Tuesday, October 19, 2010

Learning the Lingo

The other day, I was told that Italian is the second hardest language to learn (after Chinese). This claim may have no truth behind it whatsoever, and yes I could google it if I wanted to ascertain whether its fact or fiction, but I'm not going to. When you decide to learn a language you have to expect a roller-coaster ride of ups and downs; you have days (most often evenings, post-apperativo) when you can parli like the best of them, and others when you want to stamp your foot and say ‘but in English...!’ At these points, gratifying nuggets such as the above are like gold dust.
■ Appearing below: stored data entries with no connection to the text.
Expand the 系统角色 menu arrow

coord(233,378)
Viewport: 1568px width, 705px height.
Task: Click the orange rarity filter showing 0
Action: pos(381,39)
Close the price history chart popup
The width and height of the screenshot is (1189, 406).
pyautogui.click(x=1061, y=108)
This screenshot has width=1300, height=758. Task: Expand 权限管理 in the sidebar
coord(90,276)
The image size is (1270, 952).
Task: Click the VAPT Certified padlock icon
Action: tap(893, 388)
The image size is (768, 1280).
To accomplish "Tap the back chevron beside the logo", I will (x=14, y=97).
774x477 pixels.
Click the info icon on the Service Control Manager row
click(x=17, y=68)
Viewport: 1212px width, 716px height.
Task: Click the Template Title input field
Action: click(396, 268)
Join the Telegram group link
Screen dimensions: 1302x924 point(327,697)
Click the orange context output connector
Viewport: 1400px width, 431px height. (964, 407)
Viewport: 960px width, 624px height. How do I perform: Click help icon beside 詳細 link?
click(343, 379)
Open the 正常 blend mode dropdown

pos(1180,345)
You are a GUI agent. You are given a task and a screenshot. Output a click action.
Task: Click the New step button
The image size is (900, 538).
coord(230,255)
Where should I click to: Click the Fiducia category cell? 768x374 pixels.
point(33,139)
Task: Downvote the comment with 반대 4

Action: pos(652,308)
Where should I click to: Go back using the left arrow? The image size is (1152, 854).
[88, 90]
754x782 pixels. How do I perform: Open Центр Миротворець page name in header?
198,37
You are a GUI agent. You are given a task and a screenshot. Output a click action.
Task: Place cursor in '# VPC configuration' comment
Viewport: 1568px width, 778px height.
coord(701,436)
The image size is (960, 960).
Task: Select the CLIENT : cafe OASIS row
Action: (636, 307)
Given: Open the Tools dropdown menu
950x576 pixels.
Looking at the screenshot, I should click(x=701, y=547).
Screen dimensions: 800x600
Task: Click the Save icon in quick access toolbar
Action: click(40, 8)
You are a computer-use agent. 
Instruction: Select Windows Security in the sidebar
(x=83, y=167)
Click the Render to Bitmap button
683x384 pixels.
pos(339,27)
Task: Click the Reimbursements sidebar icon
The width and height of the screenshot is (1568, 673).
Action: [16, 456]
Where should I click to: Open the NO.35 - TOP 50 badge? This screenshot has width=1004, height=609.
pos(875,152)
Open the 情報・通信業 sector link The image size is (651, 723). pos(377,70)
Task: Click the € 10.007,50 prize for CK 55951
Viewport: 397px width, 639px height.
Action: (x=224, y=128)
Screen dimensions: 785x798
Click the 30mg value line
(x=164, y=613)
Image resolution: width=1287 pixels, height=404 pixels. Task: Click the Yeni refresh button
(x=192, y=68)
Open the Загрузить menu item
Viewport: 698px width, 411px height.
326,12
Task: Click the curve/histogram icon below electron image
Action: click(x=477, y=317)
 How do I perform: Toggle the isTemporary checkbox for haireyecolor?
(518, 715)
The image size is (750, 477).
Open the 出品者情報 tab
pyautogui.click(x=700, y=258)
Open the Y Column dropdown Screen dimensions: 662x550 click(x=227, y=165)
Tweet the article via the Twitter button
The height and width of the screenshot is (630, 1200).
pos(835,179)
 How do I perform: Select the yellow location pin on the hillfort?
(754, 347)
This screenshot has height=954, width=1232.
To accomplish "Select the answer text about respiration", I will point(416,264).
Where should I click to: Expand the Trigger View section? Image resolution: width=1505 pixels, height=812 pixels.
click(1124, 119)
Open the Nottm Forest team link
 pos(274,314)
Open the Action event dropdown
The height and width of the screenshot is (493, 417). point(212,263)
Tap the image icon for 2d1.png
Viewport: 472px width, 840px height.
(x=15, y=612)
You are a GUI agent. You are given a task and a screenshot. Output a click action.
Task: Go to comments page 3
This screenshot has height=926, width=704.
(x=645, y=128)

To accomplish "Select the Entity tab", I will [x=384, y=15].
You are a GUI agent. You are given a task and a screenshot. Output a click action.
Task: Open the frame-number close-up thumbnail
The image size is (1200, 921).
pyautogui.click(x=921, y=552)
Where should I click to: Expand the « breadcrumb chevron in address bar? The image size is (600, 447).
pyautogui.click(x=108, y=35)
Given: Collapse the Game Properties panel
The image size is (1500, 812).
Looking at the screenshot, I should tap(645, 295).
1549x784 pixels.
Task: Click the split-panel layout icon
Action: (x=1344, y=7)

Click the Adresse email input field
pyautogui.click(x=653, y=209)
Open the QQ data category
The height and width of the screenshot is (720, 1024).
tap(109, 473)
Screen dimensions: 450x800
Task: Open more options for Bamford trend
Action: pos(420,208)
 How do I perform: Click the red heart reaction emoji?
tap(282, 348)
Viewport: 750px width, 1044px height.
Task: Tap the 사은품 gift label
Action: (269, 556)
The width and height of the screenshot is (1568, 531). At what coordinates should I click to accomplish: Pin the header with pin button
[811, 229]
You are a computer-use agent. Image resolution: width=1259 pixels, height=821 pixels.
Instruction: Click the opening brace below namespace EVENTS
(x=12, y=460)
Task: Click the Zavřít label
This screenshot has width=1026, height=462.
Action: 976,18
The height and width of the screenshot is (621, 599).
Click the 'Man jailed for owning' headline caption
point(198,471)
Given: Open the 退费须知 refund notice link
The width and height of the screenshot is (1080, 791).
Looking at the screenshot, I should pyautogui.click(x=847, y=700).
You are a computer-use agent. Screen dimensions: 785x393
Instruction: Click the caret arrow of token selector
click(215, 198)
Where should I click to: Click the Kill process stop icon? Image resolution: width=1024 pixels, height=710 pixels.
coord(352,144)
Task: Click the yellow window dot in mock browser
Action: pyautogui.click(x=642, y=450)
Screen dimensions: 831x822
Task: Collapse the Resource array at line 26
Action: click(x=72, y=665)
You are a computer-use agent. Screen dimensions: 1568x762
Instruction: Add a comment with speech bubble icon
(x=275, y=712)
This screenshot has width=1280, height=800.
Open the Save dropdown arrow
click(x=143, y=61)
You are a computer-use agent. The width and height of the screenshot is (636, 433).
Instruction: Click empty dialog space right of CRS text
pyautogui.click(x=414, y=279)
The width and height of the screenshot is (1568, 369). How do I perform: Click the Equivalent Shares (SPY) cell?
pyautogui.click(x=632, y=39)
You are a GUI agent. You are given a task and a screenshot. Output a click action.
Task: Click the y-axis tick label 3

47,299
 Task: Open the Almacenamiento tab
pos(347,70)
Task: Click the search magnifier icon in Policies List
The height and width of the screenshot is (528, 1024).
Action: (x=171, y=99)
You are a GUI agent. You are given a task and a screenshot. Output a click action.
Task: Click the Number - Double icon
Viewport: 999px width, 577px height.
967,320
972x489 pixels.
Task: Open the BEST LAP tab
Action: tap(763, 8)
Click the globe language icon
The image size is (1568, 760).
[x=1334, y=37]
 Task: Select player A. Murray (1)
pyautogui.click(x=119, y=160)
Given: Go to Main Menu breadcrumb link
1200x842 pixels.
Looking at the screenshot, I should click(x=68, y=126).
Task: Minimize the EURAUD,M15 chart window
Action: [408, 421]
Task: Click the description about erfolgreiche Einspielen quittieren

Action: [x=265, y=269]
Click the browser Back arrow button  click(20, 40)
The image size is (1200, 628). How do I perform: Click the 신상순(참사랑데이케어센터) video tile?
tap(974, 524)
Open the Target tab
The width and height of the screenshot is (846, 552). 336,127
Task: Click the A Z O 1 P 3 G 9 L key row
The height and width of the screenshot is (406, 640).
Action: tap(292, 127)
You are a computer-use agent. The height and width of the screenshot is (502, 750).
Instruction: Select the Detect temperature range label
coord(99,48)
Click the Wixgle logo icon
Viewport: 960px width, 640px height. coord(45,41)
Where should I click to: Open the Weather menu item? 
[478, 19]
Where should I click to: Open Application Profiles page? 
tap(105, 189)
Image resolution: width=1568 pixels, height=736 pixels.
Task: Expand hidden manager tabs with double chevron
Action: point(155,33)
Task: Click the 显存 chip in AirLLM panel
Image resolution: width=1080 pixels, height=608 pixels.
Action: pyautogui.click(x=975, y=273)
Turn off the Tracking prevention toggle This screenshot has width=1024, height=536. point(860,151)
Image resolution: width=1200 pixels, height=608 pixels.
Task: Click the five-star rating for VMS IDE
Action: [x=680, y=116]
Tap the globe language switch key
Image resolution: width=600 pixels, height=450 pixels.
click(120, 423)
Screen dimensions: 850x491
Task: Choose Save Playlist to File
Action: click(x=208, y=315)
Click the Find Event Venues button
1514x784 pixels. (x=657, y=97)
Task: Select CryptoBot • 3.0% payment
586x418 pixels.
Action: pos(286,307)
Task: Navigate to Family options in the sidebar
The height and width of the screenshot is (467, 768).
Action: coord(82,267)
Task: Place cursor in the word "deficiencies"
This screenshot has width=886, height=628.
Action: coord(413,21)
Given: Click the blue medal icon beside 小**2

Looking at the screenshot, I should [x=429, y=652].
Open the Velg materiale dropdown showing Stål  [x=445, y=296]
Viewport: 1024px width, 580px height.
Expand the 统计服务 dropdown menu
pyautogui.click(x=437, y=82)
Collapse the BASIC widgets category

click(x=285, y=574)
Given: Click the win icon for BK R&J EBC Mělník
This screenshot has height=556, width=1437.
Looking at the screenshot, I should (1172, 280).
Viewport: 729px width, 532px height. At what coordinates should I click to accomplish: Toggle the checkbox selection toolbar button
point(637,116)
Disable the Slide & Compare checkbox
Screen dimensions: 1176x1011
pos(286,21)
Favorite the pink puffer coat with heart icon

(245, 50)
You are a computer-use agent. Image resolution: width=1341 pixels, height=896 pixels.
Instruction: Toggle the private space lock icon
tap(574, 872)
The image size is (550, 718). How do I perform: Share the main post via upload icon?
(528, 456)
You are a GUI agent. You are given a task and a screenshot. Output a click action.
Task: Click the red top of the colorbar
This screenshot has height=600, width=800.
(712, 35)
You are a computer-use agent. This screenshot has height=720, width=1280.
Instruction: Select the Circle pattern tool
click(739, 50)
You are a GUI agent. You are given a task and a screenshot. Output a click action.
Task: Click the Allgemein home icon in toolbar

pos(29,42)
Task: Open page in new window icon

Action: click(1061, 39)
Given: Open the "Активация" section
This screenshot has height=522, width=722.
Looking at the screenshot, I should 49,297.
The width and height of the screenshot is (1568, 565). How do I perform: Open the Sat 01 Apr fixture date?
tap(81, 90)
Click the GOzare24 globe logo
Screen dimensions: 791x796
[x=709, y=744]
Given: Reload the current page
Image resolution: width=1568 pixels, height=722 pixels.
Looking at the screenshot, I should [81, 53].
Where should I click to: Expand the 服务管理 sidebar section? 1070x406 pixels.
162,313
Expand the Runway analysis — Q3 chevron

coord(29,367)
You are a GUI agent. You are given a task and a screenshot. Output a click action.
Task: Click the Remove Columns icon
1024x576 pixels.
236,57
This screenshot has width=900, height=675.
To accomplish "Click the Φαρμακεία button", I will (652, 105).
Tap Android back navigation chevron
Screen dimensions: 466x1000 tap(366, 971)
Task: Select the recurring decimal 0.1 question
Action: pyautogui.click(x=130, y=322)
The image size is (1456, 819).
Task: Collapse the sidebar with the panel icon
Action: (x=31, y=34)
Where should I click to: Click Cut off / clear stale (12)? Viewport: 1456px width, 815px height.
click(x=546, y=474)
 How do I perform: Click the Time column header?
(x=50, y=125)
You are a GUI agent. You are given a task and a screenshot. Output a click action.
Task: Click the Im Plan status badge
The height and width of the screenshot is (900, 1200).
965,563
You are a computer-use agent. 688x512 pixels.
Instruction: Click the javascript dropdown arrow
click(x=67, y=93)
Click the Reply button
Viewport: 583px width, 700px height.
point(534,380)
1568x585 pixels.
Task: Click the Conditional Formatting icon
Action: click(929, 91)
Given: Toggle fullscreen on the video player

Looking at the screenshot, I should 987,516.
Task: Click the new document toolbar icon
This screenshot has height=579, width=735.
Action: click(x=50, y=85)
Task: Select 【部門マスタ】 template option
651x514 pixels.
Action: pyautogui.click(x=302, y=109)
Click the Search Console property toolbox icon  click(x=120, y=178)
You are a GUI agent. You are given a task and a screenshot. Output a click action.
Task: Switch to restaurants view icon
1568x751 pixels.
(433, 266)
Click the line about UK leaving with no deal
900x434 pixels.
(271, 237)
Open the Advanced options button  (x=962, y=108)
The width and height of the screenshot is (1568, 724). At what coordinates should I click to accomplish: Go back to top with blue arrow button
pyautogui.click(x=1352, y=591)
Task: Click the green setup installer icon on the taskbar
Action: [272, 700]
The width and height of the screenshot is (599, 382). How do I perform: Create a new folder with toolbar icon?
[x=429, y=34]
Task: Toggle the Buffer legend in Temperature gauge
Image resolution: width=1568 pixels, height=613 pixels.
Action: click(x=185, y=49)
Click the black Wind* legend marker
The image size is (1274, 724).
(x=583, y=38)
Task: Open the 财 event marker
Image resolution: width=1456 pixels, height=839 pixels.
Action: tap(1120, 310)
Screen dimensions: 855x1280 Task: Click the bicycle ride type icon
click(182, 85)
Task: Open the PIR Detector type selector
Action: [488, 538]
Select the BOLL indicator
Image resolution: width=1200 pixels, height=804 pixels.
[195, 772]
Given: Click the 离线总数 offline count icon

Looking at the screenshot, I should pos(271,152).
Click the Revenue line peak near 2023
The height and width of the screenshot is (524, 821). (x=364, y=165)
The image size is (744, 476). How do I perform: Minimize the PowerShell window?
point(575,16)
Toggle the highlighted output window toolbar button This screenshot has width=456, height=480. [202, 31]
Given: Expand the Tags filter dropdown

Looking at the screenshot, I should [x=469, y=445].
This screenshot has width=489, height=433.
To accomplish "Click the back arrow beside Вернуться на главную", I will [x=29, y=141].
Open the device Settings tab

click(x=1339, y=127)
You suddenly feel a whole lot of better if you believe your goal is something Bear Grylls would blanch at.

You see, learning a new language turns you into a whining, hollering baby. You constantly feel like you want to throw (sometimes catapult) your toys out of the pram and go running home to mummy, and your mother tongue. You become defenceless, and vulnerable, like Superman minus his fetching cape and oh so tight get-up (imagine him minus his leggings - knock-kneed, white, hairy legs…you get the picture.) Learning a language means starting from scratch. You actually need to think before you speak - something we rarely do in the fast paced world of the 21st century. For the first time, since you were a baby, you have to carve your own path.

This process is slow and requires lots and lots of baby steps - one after the other, after the other. When you tumble, mummy isn’t on hand to ‘make it feel better’. No, you have to pick yourself up and start again; something that requires stamina and a Mary Poppins-sized dose of patience. Yes there are grammar books to ease you through the trauma but languages aren’t static – they’re constantly evolving. As soon as a rule is written down, it’s broken in the next breath. And who wants to sounds like a grammar book anyway? Yes it may be rather sweet to sound like Romeo asking Juliet out on a first date, but when it comes down to the date itself, you want to be able to banter like the best of them and not sound like the Queen, taking tea.

So what do you do? You change. You have to. Patience is a necessity, not an unnecessary condiment on the side. And for the first time, in this fast paced-world, you learn the importance of being very, very humble. Without a cloak to hide behind, the raw nudity of exposure leaves you blushing like the English rose you really are.